E-Malt.com News article: Indonesia: Alcoholic beverages producers working on curtailing declines after ban of sales in minimarkets and kiosks
When the government of Indonesia banned the sale of alcoholic beverages in minimarkets and kiosks in early 2015 in an effort to “protect the morals and culture of Indonesian society”, it came as a shock to alcoholic beverage producers. Although alcoholic drinks are still allowed to be sold in the larger supermarkets, restaurants, cafes and hotels, sales of beer plunged as the beverage was banned in the (estimated) 70,000 minimarkets that have become a very popular shopping place in the urban areas of Indonesia, Indonesia-Investments reported on January 5.
In this new context, local alcoholic beverage producers need to alter their strategy in order to boost sales or, at least, curtail the decline. London-based Diageo plc, a British multinational alcoholic beverages firm, introduced alcohol-free Guinness to Indonesia (and the company is planning to construct a factory on the island of Bali). Although the company stated it had already been planning to introduce its Guinness Zero to the Indonesian market before the mini-market ban had been announced, the new beverage is the main strategy to boost the company's sales in Indonesia after implementation of the ban.
Diageo claims to control about 15 percent of Indonesia's beer market. Up to early 2015 Indonesia was the company's fifth-largest beer market, selling some 400,000 hectolitres (of Guinness) per year. However, after the full implementation of the ban in April 2015, the company's sales in Indonesia fell by a staggering 40 percent (y/y). By offering Guinness Zero to the Indonesian market Diageo hopes to see its products back in the minimarkets and kiosks soon.
As it will take some months before the new factory on Bali is ready for operations, Diageo currently imports Guinness Zero from Ireland. However, besides the transportation costs the firm also has to pay a ten percent import duty and therefore the new plant on Bali is a more attractive alternative (although the high production costs of the zero-alcohol alternative are a concern).

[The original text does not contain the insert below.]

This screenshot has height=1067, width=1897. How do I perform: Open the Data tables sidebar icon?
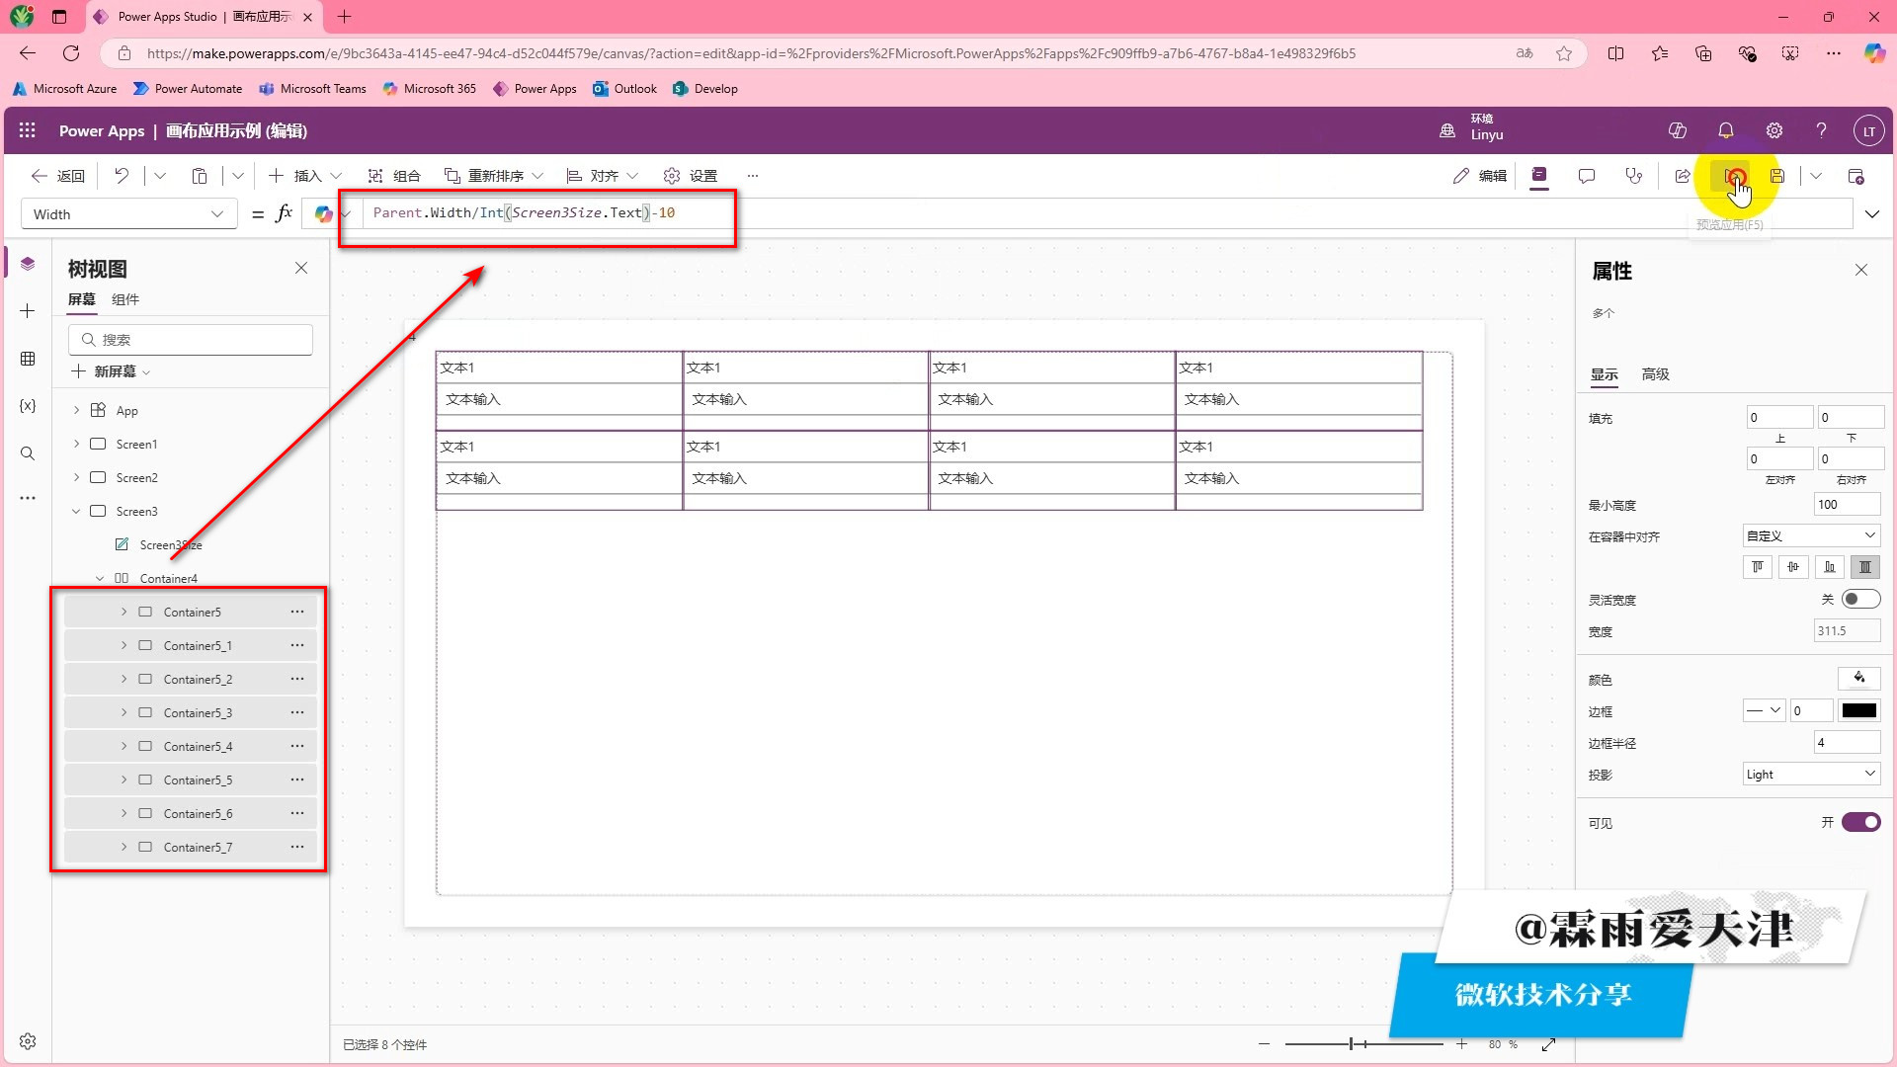(x=28, y=359)
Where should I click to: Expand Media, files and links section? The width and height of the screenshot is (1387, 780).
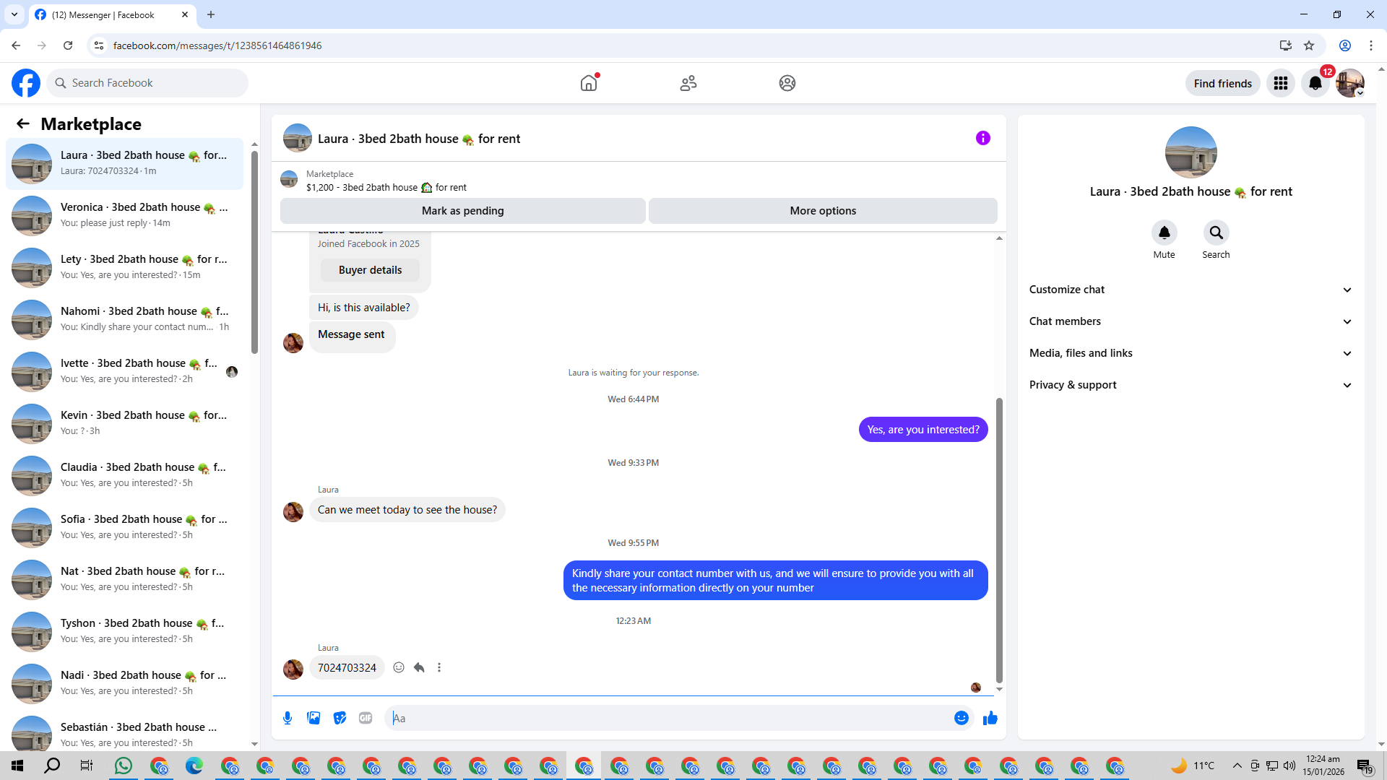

Guinness Zero is not the first alcohol-free beer (sometimes known as non-alcoholic beer) in Indonesia. Multi Bintang Indonesia - the market leader in Indonesia's alcoholic beverage sector - already introduced its Bintang Zero about a decade ago.
Trade Regulation No. 06/M-DAG/PER/1/2015 on the Control and Supervision of Procurement, Distribution, and Sale of Alcoholic Beverages Indonesia prohibits the sale of drinks that have an alcohol content ranging between 1 to 5 percent (called "type A alcoholic drinks") in the nation's minimarkets and kiosks. Previously, sales of beverages with an alcohol content higher than five percent had already been banned from minimarkets and kiosks. Since April 2015 these alcoholic beverages can only be bought in the licensed supermarkets and hypermarkets. However, the regulation also provides exemptions for the sale of alcoholic beverages for customary uses, tourism, religious rituals, the pharmacy industry, and in places authorized by law. This means that it is still possible to enjoy an alcoholic beverage. However, as the number of larger supermarkets is limited (compared to the number of minimarkets which have mushroomed on the urban streets) it has become much more difficult to purchase alcoholic beverages or - if consumed in restaurants, hotels or cafes - it has become much more expensive.
The government implemented the ban to “protect the morals and culture of Indonesian society” as it had become very easy for schoolchildren or students to buy light-alcoholic beverages (such as beer and breezers) due to the high number of minimarkets and kiosks in Indonesia. Moreover, there exists a negative attitude towards alcohol in Muslim-majority Indonesia as consumption of intoxicants (including alcohol) is generally forbidden (haram). However, as Indonesia contains millions of nominal Muslims (who do not follow Islamic principles strictly), beer consumption had risen in recent years, especially in the urban regions as it had become part of the urban lifestyle.